Emerson climbed first and hooked up the rope to the existing caribiners on the rock. It really is nice to do something other than cycling once in a while during a bike tour, and this was my first time climbing on something other than an indoor rock wall. It was challenging, and the fear of falling gave me an extra zap of energy, allowing me to really extend my muscles beyond what I thought they were capable of. We only climbed up three or four times before heading back.

We hitchhiked back to the hostel and packed up our laundry that we had washed that morning. When we were finally ready to bike again, it began raining. Emerson told us it was only 5 kilometers into Ibarra, so we left anyway, heading out into the light rain. Ibarra was all downhill, and the road took us away from the rain rather quickly. 

In town, we asked for directions to the fire station. Talking to the firefighters, they offered us lunch and told us we were welcome to stay if we wanted. We ate lunch, but decided to continue to try to cover more distance that day. The firefighters told us that there was another fire station about 40 kilometers up the road in the town of Ambuqui. They even said they would contact them to let them know we were coming.

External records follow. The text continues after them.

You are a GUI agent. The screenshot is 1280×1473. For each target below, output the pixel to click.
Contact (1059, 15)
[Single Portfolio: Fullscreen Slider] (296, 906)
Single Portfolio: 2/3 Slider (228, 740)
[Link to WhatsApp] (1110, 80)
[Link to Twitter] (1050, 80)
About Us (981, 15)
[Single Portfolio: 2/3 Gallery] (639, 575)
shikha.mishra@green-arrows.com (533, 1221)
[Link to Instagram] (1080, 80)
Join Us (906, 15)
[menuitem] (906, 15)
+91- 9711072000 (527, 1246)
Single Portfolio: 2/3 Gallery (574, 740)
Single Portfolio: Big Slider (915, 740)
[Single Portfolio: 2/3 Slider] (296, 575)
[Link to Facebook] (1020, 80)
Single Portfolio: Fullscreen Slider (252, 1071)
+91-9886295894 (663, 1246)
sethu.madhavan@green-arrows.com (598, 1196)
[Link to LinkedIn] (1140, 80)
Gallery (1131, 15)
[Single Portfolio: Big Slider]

We passed by this place on the way out of Ibarra, opting for ice cream instead.

On the way out of Ibarra, Lenin and I stopped for helado de paila at two different places, one of which was supposed to be famous. They both tasted like the usual watered down version of homemade ice cream that we had had in Quito. Disappointing. 

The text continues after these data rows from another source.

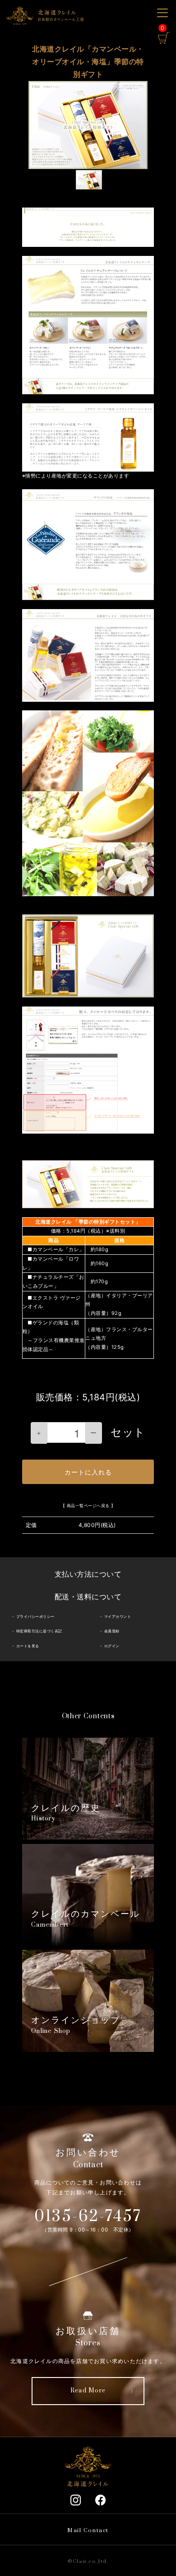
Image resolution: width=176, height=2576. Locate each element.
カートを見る (27, 1646)
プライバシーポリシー (35, 1616)
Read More (88, 2390)
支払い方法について (88, 1574)
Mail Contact (88, 2530)
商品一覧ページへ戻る (88, 1505)
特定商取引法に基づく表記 (39, 1631)
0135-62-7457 (88, 2216)
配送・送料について (88, 1597)
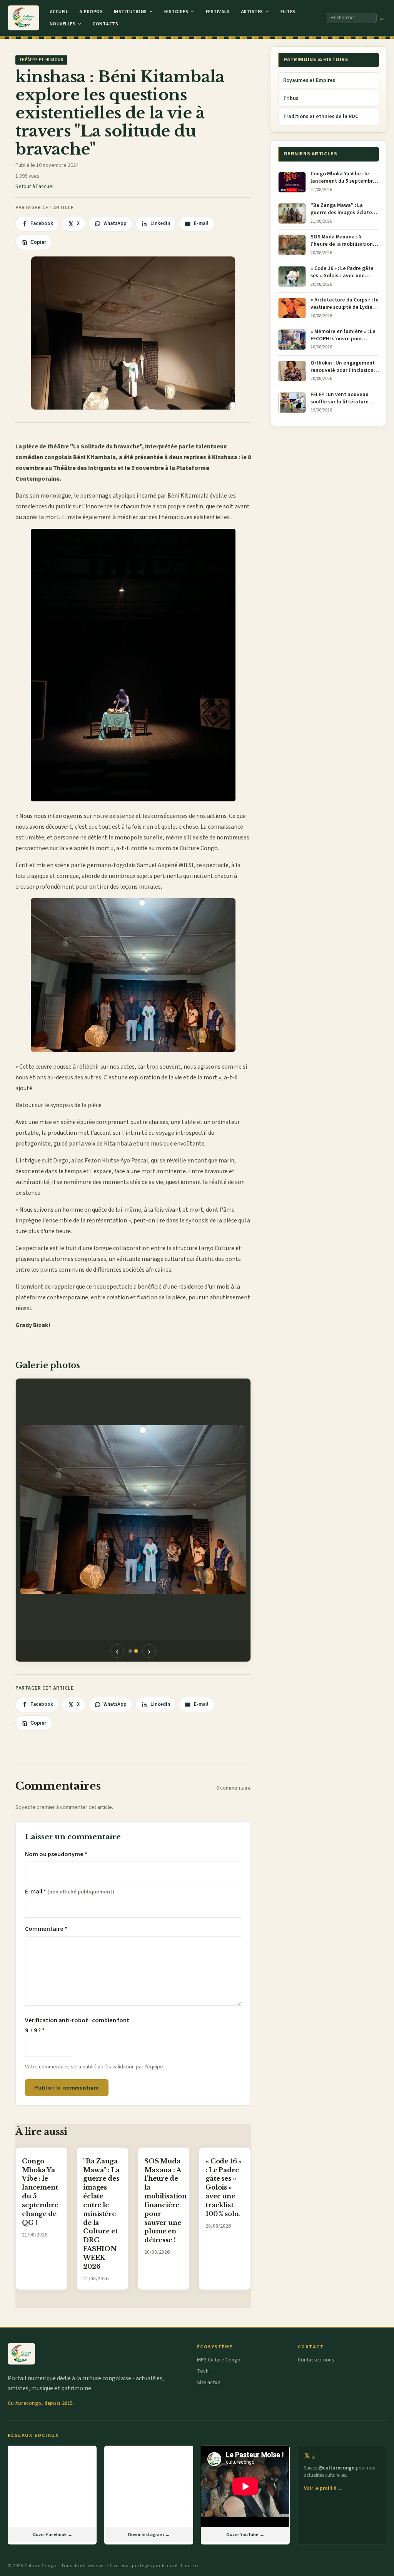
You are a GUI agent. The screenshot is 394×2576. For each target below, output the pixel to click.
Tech (203, 2371)
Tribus (290, 98)
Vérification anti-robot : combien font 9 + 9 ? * (77, 2025)
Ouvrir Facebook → (52, 2534)
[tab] (130, 1651)
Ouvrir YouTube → (245, 2534)
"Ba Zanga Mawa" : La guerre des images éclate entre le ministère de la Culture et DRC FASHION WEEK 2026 (101, 2213)
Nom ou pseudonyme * (56, 1854)
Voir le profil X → (323, 2488)
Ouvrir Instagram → (149, 2534)
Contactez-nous (316, 2360)
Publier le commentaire (66, 2088)
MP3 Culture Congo (218, 2360)
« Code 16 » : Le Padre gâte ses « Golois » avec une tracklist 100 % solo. (223, 2187)
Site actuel (209, 2382)
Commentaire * (46, 1929)
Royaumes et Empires (309, 80)
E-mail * (69, 1891)
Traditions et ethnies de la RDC (320, 116)
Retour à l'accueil (35, 186)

It grew visibly drier and less green from Ibarra as we neared Ambuqui.

At some point, Lenin got mad at me for some reason. I felt like he was picking a fight with me while we were descending a long hill at a high speed, and it didn’t feel safe to try to argue at the time, so I picked up my pace and rode away from him. I stopped to regroup and switch bikes at the bottom of the descent, and we rode the rest of the way to Ambuqui in silence, quietly observing the change in climate from cold and wet to dry and warm.

When we got to the fire station, around dusk, there was a volleyball game going on between the firefighters. I explained to one of the guys on the sidelines that the firefighters in Ibarra recommended we come here. They welcomed us in and showed us the game room where we could set up our sleeping pads. They even told us about another bike traveler who was staying with them when she had to terminate her trip suddenly due to a family emergency. She left everything, including her bike, at the fire station, telling the fire fighters they could have it all if she didn’t return. 

We walked from the fire station into the town to eat dinner, which was a 20 minute or so walk off of the main road. Much of this walk was spent arguing, but we collected ourselves before returning to the station. Lenin was upset that I had to go to Portland for the documentary that I was accepted to participate in, and this would create some pretty unsettling feelings between us for the next few days.